Small businesses used social media this way because it’s an easy way to start and requires little investment, but offers the potential to reach millions of customers thanks to the proliferation of smartphones and mobile internet.

However, with the rise of popular e-commerce retailers, most expected social commerce to die out due to being less streamlined and convenient. To everyone’s surprise, social commerce continues to thrive in certain areas. The social element with regards to selling items online still holds huge appeal to many.

Thailand is one such country where social commerce continues to succeed. A study commissioned by PayPal in 2018 found that As many as 95 per cent of merchants in Thailand see social media as a viable business platform. This makes Thailand a rather attractive testing ground for new innovations and social commerce features.
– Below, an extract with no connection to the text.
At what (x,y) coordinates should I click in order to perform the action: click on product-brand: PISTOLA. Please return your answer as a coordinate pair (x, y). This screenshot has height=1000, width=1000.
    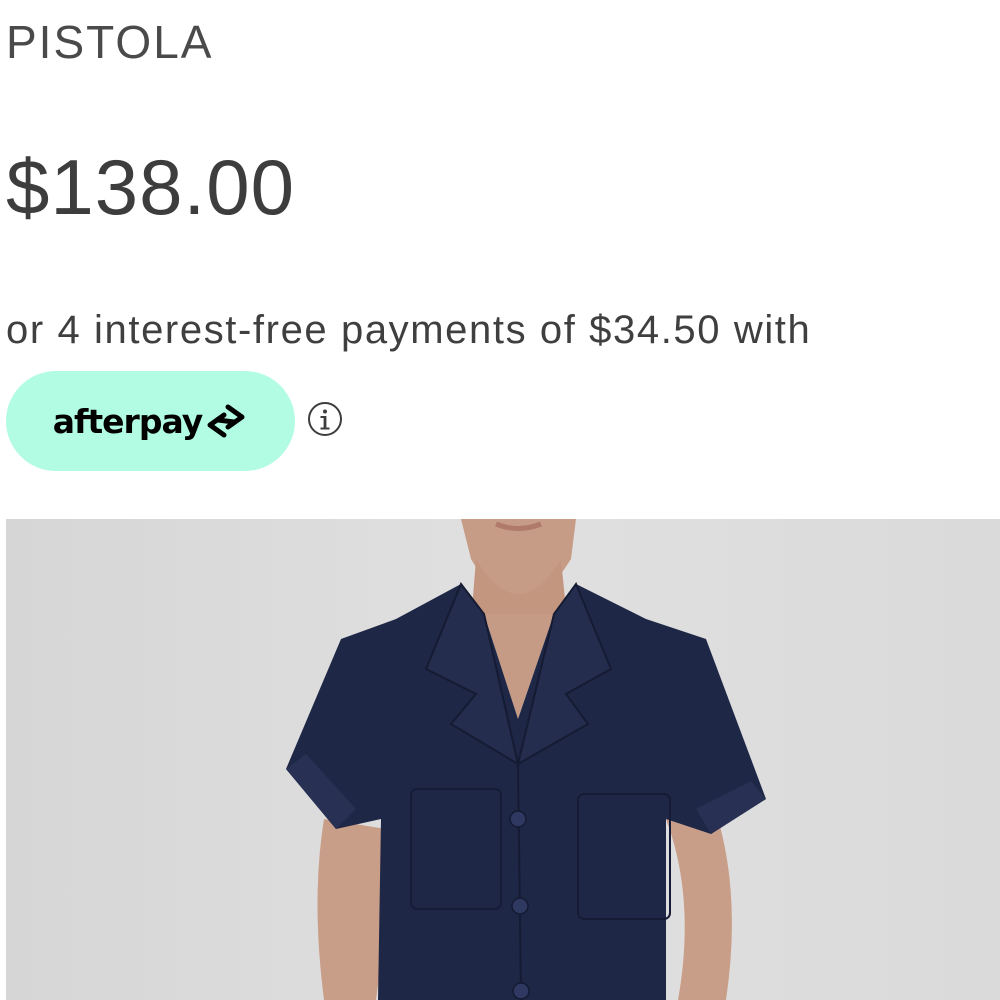
    Looking at the image, I should click on (110, 42).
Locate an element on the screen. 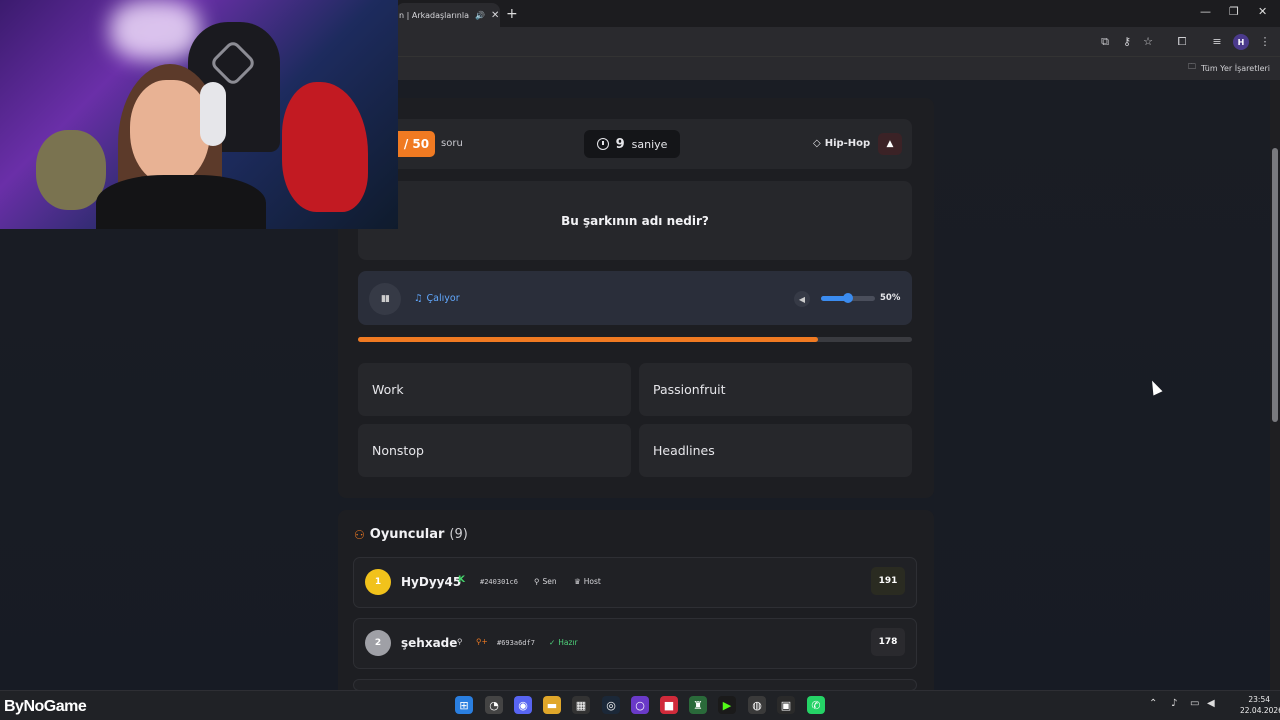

One such feature is the implementation of advanced chatbots into social media marketplaces. These chatbots act as support for in-app payments on messenger interfaces. Chatbots can help streamline the purchasing process, making customers’ social commerce experience smoother.

Chatbots can be very beneficial to SMEs in a multitude of ways. Firstly, they provide automated replies to the frequently asked questions. Secondly, they help with shortening the sales process by providing a way to let the customer order and pay directly in the chat. If a chatbot hits a wall with a request, a human customer relations manager can step in.

Since most customers in Thailand still prefer bank transfers as their preferred method of payment, chatbots would summarise the total price of the order and provide simple payment solutions. For example, chatbots have the ability to capture a screenshot of the payment slip and forward the image to the SME owner who can then verify it.

The largest inhibiting factor for chatbot development in Thailand at the moment is the language barrier. If transactions were done in English, it would be a simple matter. However, the Thai language is far more complex in both grammar and structure. Chatbots must be trained in the nuances of the language in order to feel natural to customers, thus improving the experience.

Today, even social commerce competitors like e-commerce websites and online retailers are beginning to see the value of implementing chatbots into their services. Companies such as Alibaba and Taobao have implemented and continue to develop their own customer service chatbots that can help consumers with choosing their products and answering frequently asked queries.